Lisa Feldstein's picture
Blogger

The built environment is a significant contributor to community health – a fact that researchers, planners, public health practitioners, and advocates around the country are becoming increasingly aware of. We know, for example, that people who live in more "walkable" communities are in fact more likely to walk. Research has demonstrated that living near a grocery store increases consumption of fresh fruits and vegetables. Children who live near freeways may suffer from respiratory problems for the rest of their lives. These facts should be particularly important in shaping land use decisions as we face rising costs from the obesity epidemic and other chronic diseases.

This leaves public health advocates wondering just how best to dig into the world of planning. Not only are planning tools and concepts a "foreign language" requiring interdisciplinary training and new ways of looking at community health, but there isn't a clear "one size fits all" method for participation in built environment decision-making processes. In growing communities, like many in California and across the Western United States, public health staff may be faced with proposed master planned developments that will bring thousands of new residents to their communities. In urban and built-out communities, infill development poses its own challenges. The question is: how can public health advocates best contribute to these processes and help ensure that new development maximizes opportunities to improve community health?

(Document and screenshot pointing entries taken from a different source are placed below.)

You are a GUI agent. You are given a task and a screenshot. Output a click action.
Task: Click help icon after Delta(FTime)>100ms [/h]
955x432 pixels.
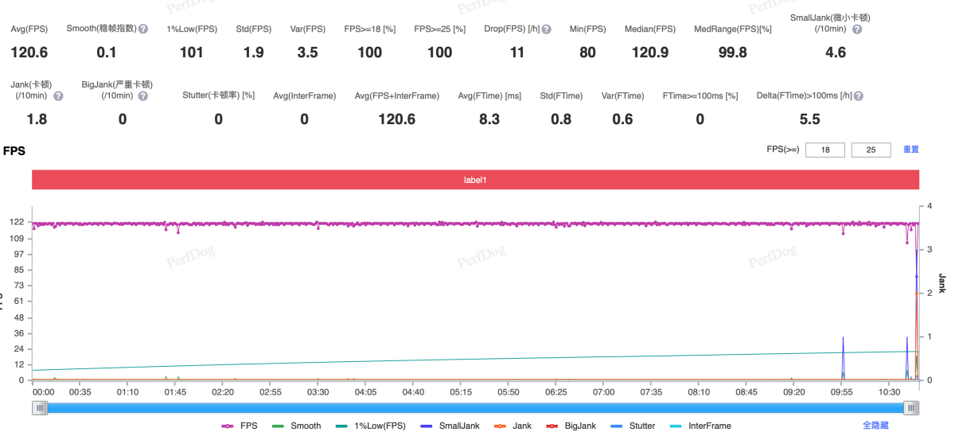(x=858, y=96)
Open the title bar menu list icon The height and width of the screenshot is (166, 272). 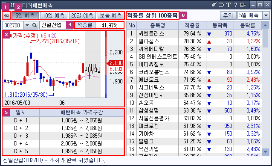coord(243,5)
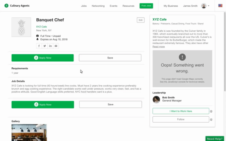The height and width of the screenshot is (141, 226).
Task: Click the green Post Jobs button
Action: pos(146,6)
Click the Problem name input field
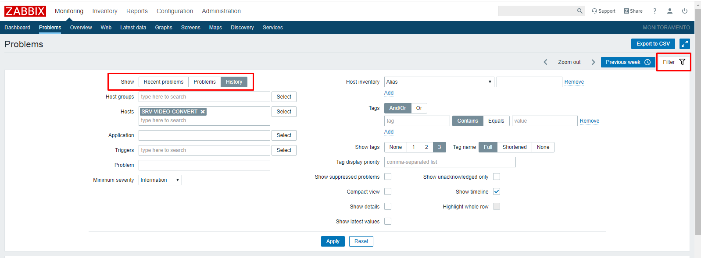Viewport: 701px width, 258px height. pyautogui.click(x=204, y=165)
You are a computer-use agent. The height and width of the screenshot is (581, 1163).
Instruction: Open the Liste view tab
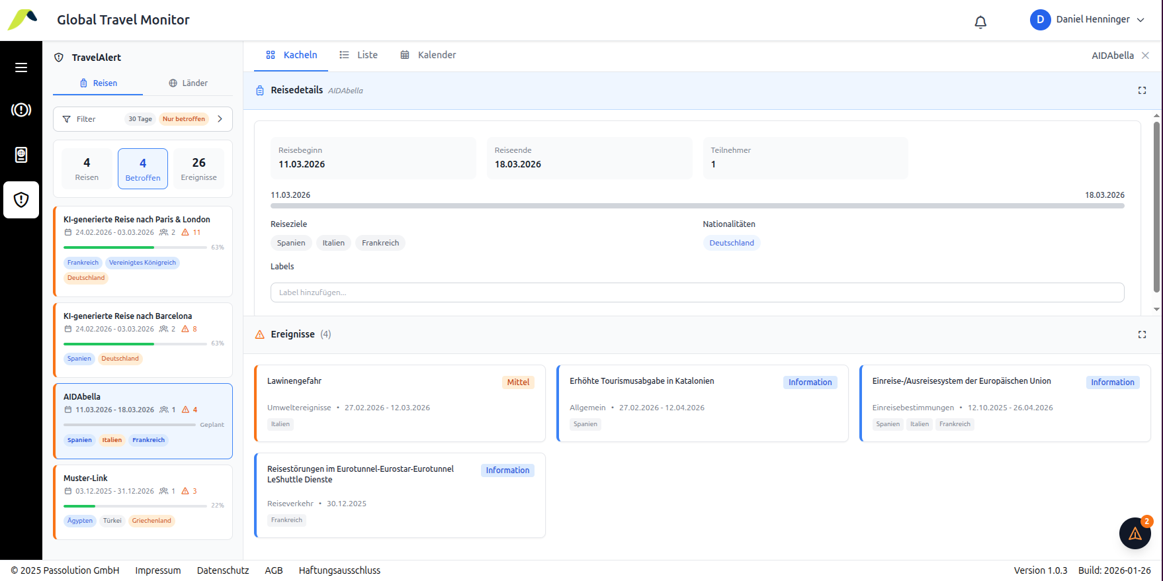[x=359, y=55]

One tool that some public health agencies are developing and using is "healthy development checklists." These checklists are designed to provide users with a framework in which to evaluate different elements of a development from a public health perspective. They look at issues like street design, waste water management, and air quality, among others. The National Association of City and County Health Officials developed a Public Health in Land Use Planning and Community Design checklist with the Tri County Health Department (CO). The Shasta County Health Department (CA) has made their own Public Health Development Checklist tailored to their local needs. And a recently-released Healthy Development Measurement Tool (HDMT), created by the San Francisco Department of Public Health – Environmental Health Division suggests a broad spectrum of measurable indicators that health advocates and communities can use to assess how a proposed development might affect health. These indicators cover a wide variety of categories, including Environmental Stewardship, Sustainable and Safe Transportation, Adequate and Healthy Housing, and Community Participation.

Checklists are welcome tools because they allow communities to engage with development in a standardized, replicable way - one that hopefully improves the health outcomes that result from these developments. However, they don't let practitioners off the hook when it comes to the hard work of figuring out what local health issues are most pressing and tailoring checklists to fit local needs. They also don't tell communities what is a "healthy" or "unhealthy" development – a fact that the HDMT makes refreshingly transparent. Development is always about tradeoffs. Choosing to build high-density residential developments next to a freeway might result in negative health impacts for those residents, but could potentially improve regional air quality if regional vehicle miles traveled decrease. This contentious trade-off is discussed in a recent article of the California Planning and Development Review by William Fulton. Both planners and public health practitioners should resist using development checklists as a simple way to say "yes" or "no" to development, and instead see them as a way to make trade-offs more visible, improve proposals, and to engage the community in a discussion about how our communities should grow.

Lisa Feldstein seeks to use land use as a tool for social and economic justice.